Still unclear is whether all patients, or only some, benefit from so-called beta-blocker drugs, which are typically prescribed to everyone after a heart attack.

Two sharply contradictory reports were presented on Saturday at a large cardiology meeting in Madrid and published in The New England Journal of Medicine.

It is not unusual for trials to yield different results, said Dr Borja Ibanez of Centro Nac­­io­nal de Investigaciones Cardiov­a­sc­ul­ares Carlos III in Madrid, who led one of the trials.

Somewhat uncommon is to see two trials with apparently divergent findings presented on the same day.

Most important, Ibanez said, is the finding both teams agree on, which is that beta-blockers reduce the combined risk of another heart attack, heart failure, or death in patients without heart failure but with mildly impaired heart function.

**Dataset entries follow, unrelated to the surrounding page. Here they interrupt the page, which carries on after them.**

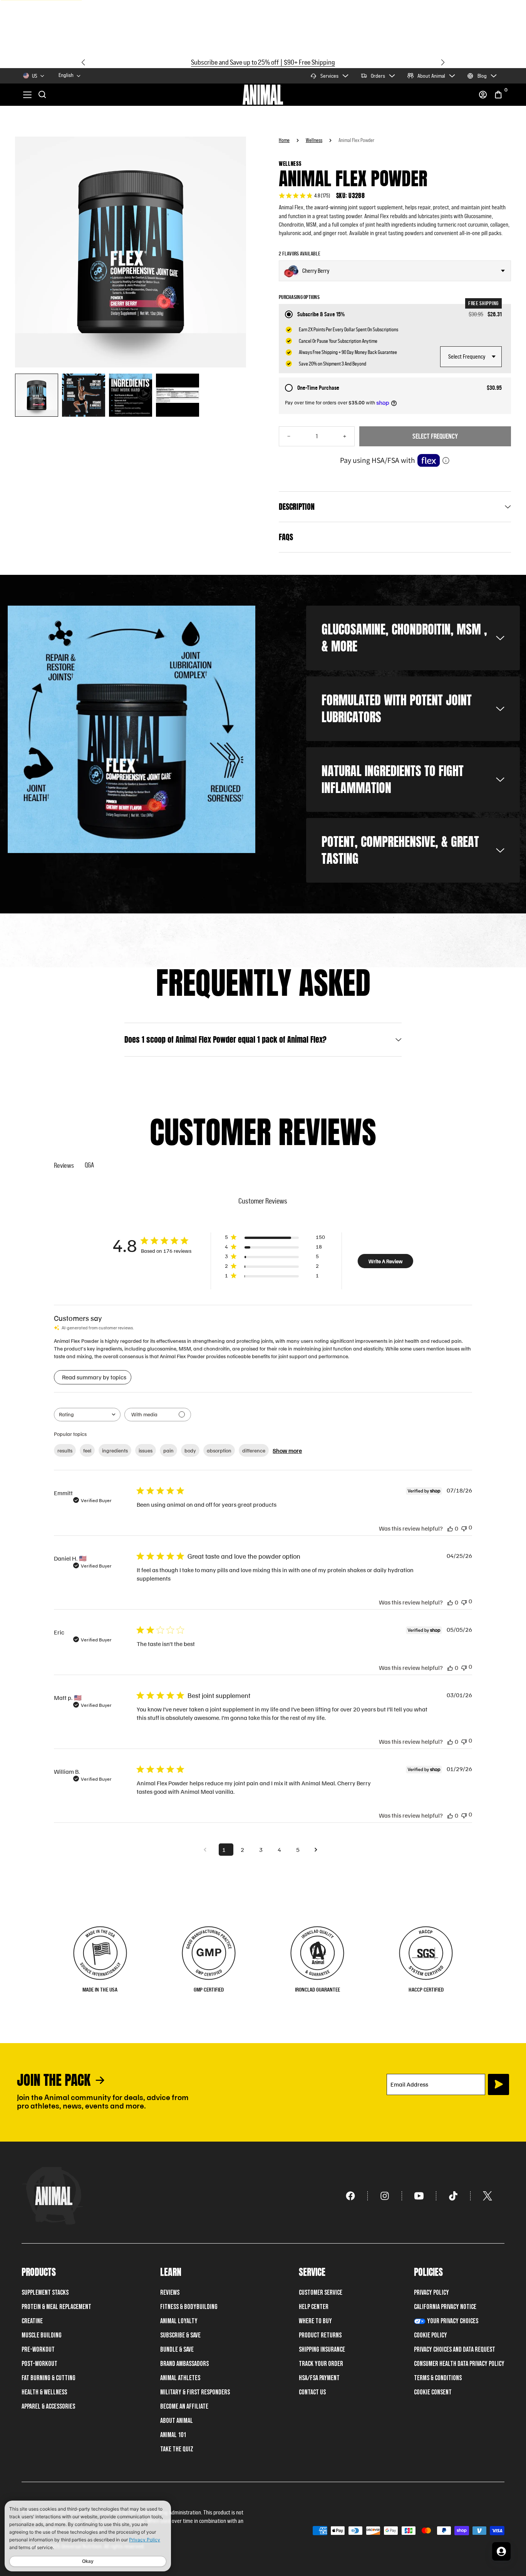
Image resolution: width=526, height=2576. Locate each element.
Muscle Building (42, 2335)
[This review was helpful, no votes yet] (450, 1528)
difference (253, 1450)
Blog (482, 76)
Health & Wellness (44, 2392)
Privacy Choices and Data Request (454, 2350)
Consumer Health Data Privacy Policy (459, 2364)
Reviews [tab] (64, 1165)
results (64, 1450)
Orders (378, 76)
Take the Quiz (176, 2449)
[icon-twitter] (487, 2195)
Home (284, 140)
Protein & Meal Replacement (56, 2307)
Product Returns (320, 2335)
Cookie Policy (430, 2335)
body (190, 1450)
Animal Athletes (180, 2378)
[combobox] (69, 76)
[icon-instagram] (385, 2195)
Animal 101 (173, 2435)
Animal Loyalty (179, 2321)
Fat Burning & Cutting (48, 2378)
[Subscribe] (498, 2084)
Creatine (32, 2321)
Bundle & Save (177, 2350)
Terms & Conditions (438, 2378)
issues (145, 1450)
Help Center (313, 2307)
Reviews (169, 2293)
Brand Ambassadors (184, 2364)
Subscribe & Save (180, 2335)
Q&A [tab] (89, 1165)
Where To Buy (315, 2321)
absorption (219, 1450)
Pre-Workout (38, 2350)
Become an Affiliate (184, 2406)
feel (87, 1450)
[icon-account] (482, 94)
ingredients (115, 1450)
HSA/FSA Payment (319, 2378)
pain (168, 1450)
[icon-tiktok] (453, 2195)
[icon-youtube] (419, 2195)
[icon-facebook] (350, 2195)
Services (329, 76)
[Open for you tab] (501, 2551)
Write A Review (386, 1261)
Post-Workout (39, 2364)
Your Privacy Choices (452, 2321)
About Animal (431, 76)
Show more (287, 1450)
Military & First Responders (195, 2392)
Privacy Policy (431, 2293)
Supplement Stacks (45, 2293)
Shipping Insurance (322, 2350)
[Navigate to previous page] (207, 1849)
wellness (314, 140)
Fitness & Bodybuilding (189, 2307)
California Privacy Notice (445, 2307)
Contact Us (312, 2392)
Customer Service (320, 2293)
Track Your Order (321, 2364)
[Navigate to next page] (318, 1849)
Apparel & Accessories (48, 2406)
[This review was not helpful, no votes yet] (464, 1527)
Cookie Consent (433, 2392)
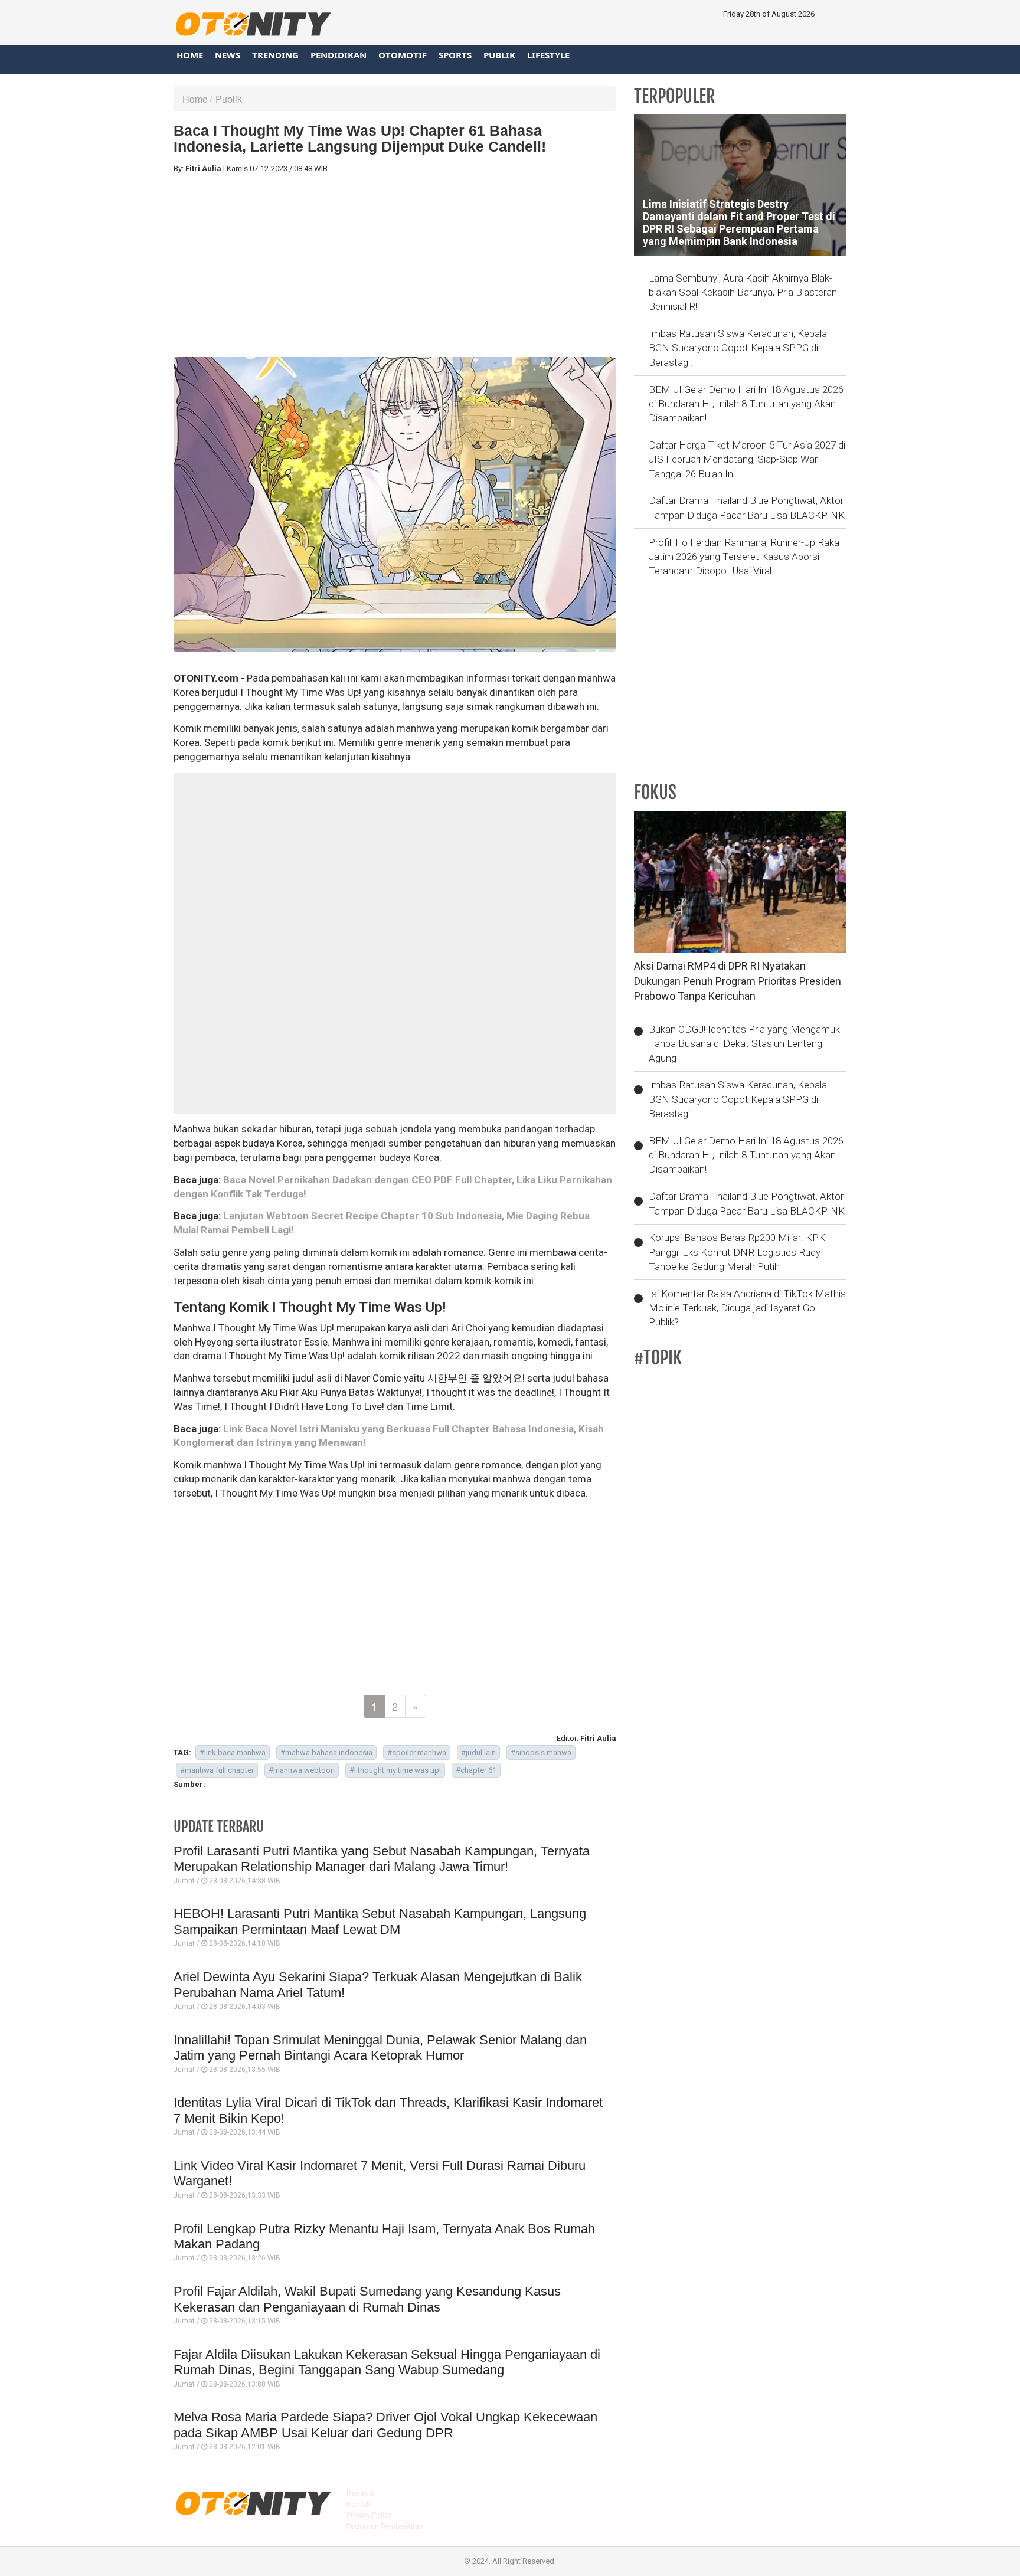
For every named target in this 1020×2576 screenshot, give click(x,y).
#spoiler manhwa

The question is whether the pills are beneficial or useless for those with normally functioning hearts, who account for about 80pc of patients after a first heart attack.

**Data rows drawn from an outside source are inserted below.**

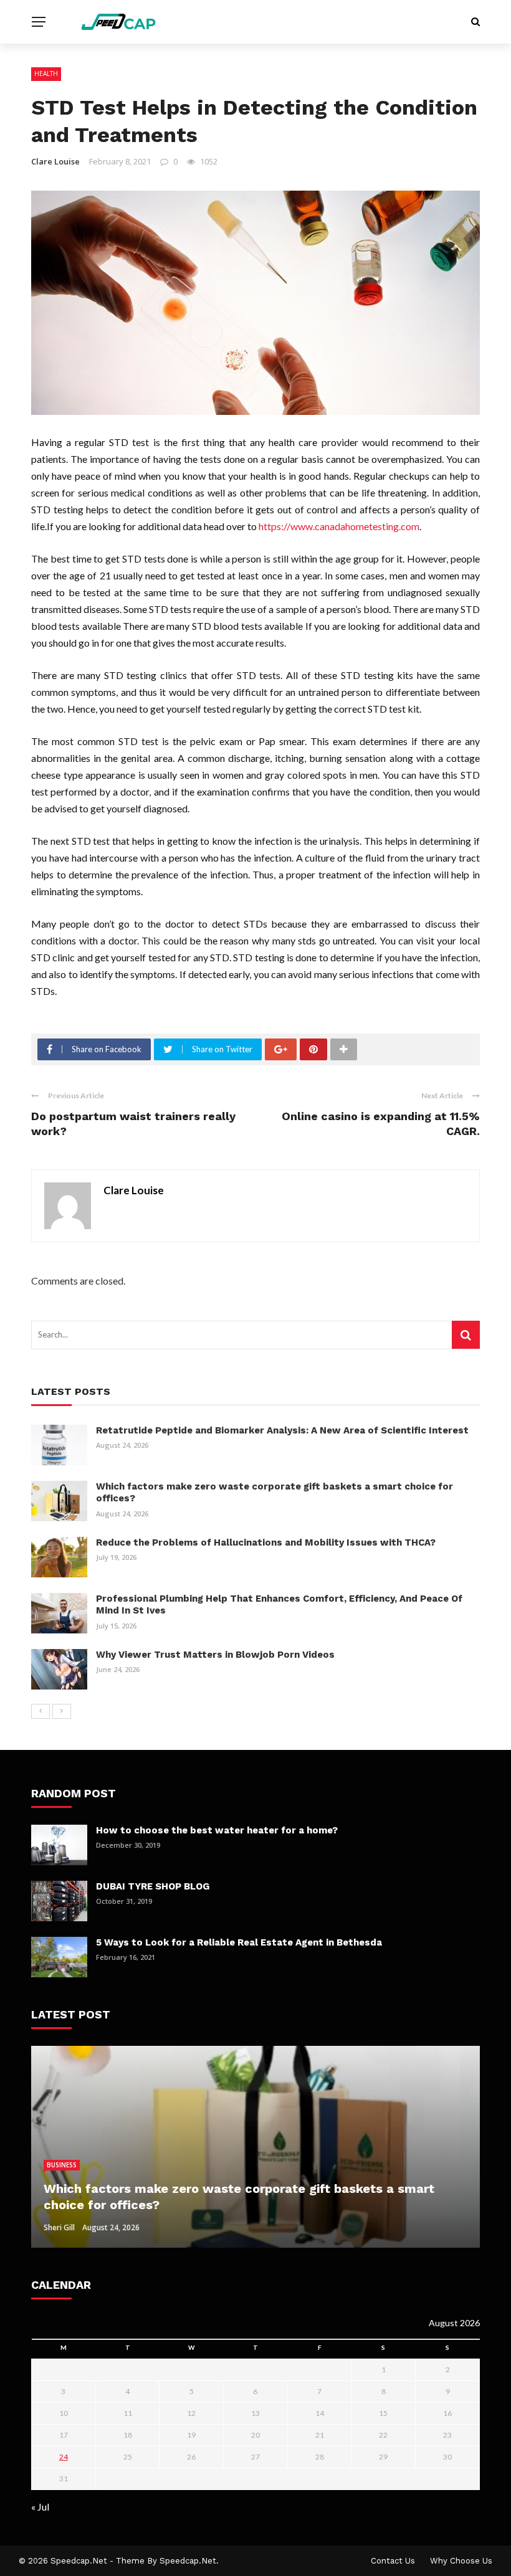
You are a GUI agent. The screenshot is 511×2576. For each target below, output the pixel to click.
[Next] (61, 1711)
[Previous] (40, 1711)
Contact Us (393, 2560)
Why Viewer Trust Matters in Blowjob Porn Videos (215, 1654)
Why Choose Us (461, 2560)
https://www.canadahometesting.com (339, 526)
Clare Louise (55, 161)
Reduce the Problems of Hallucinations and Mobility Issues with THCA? (266, 1542)
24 (63, 2456)
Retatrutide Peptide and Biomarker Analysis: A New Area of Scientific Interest (282, 1430)
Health (46, 73)
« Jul (40, 2506)
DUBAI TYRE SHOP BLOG (152, 1886)
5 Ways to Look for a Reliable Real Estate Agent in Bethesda (239, 1942)
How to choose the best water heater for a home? (217, 1830)
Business (62, 2164)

Beta-blocker manufacturers include My­­lan, Novartis, Pfizer, Abbott, Teva Pharmac­e­utical Industries, Amneal Pharmac­eu­tic­als, Sun Pharmaceutical Industries, Lupin, ANI Pharmaceuticals, and Eagle Pharmace­u­ticals. The drugs work by inhibiting the hormones epinephrine and norepinephrine, thereby lowering heart rate and blood pressure, decreasing the workload on the heart and reducing its oxygen demand.

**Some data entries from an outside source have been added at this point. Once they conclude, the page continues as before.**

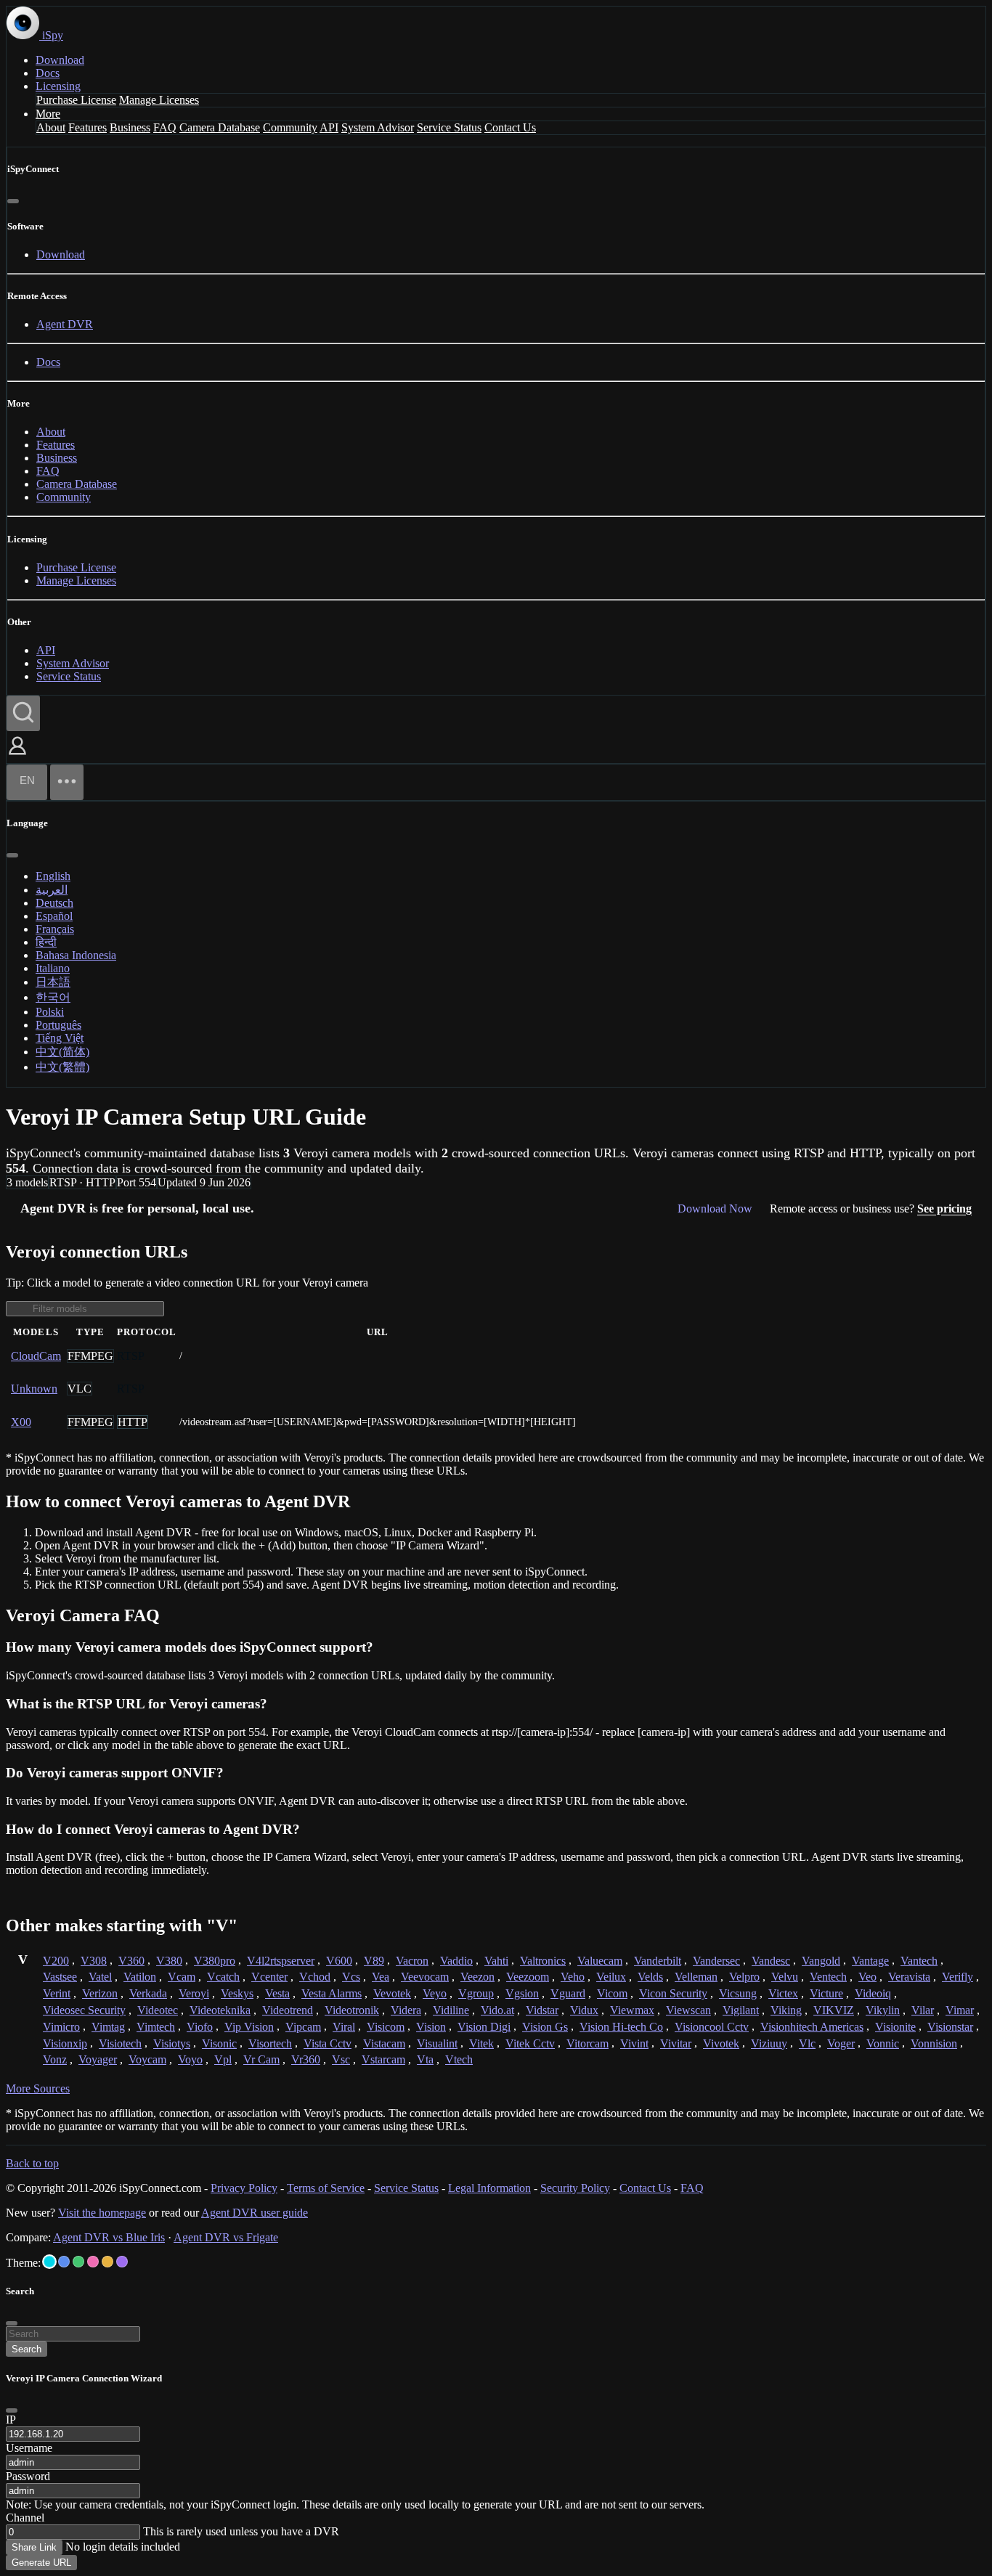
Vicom (612, 1993)
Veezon (477, 1976)
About (50, 127)
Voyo (190, 2059)
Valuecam (599, 1961)
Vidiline (451, 2010)
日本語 (53, 982)
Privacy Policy (244, 2188)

Both new trials involved heart attack survivors whose hearts were still contracting normally, that is, the left ventricle was pumping out at least 40pc of its blood with each beat. Both trials followed patients for roughly 3.5 years.

Among 5,574 volunteers in the BETAM­I­D­­AN­­BLOCK study from Norway and Denm­ark, the drugs showed a clear benefit. Patie­n­ts randomly assigned to receive beta-blockers had a 15pc lower risk of death or major adverse cardiovascular event, partic­ularly a repeat heart attack, compared to patients not taking these pills, investigators found.

But among the 8,438 participants in the REBOOT trial conducted in Italy and Spain, beta-blockers had no effect on the incidence of death from any cause, a repeat heart attack, or hospitalisation for heart failure, according to a separate report.

Some of the difference may be due to the fact that patients didn’t all receive the same beta-blockers, and the Scandinavian pat­i­e­nts might have been more prone to adverse events because they were slightly older than patients in Spain and Italy and more of them had mild heart dysfunction, said Dr Dan Atar of the University of Oslo, who led one of the trials.

Among female participants in REBOOT, those taking beta-blockers — particularly those with good heart function receiving higher doses had more adverse outcomes than women not taking the drugs, researchers reported in the European Heart Journal.

In REBOOT, researchers did see a lower rate of new heart attacks, heart failure, or death with beta-blocker use by patients with mildly reduced heart function, as indicated by a left ventricular ejection fraction between 40pc and 49pc.